## EXERCISE DIRECTIONS
In the records below, the line with "Switch to the 5D chart view" opens the range and the line with "Task: Click the" closes it; print that range exactly and nothing else.

## RAW DATA
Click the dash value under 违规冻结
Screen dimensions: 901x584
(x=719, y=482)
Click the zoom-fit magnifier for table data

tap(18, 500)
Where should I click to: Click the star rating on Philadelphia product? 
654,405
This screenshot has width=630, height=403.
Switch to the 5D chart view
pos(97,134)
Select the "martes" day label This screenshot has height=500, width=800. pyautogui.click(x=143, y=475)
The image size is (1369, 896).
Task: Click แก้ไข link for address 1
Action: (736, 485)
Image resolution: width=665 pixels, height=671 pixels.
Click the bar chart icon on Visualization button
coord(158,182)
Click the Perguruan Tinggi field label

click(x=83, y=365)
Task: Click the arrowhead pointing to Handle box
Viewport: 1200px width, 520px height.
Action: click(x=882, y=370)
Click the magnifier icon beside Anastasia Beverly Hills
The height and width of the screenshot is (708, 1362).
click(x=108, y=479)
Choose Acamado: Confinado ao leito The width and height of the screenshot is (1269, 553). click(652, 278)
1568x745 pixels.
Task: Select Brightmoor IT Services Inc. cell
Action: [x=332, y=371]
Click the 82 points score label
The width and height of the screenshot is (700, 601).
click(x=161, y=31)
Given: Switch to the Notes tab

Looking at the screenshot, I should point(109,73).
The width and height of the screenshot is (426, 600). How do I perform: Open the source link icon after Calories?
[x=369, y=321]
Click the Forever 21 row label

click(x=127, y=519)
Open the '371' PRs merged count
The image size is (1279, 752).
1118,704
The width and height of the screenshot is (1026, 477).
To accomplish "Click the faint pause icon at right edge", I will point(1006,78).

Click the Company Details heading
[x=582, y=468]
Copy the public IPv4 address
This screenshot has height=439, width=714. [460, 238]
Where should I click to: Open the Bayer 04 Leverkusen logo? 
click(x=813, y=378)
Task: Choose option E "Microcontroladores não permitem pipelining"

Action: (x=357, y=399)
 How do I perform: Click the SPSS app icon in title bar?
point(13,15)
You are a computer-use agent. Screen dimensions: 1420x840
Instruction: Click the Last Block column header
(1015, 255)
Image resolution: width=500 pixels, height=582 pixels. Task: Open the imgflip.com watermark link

## RESULT OF THIS EXERCISE
Switch to the 5D chart view
pos(97,134)
Select the "martes" day label This screenshot has height=500, width=800. pyautogui.click(x=143, y=475)
The image size is (1369, 896).
Task: Click แก้ไข link for address 1
Action: (736, 485)
Image resolution: width=665 pixels, height=671 pixels.
Click the bar chart icon on Visualization button
coord(158,182)
Click the Perguruan Tinggi field label

click(x=83, y=365)
Task: Click the arrowhead pointing to Handle box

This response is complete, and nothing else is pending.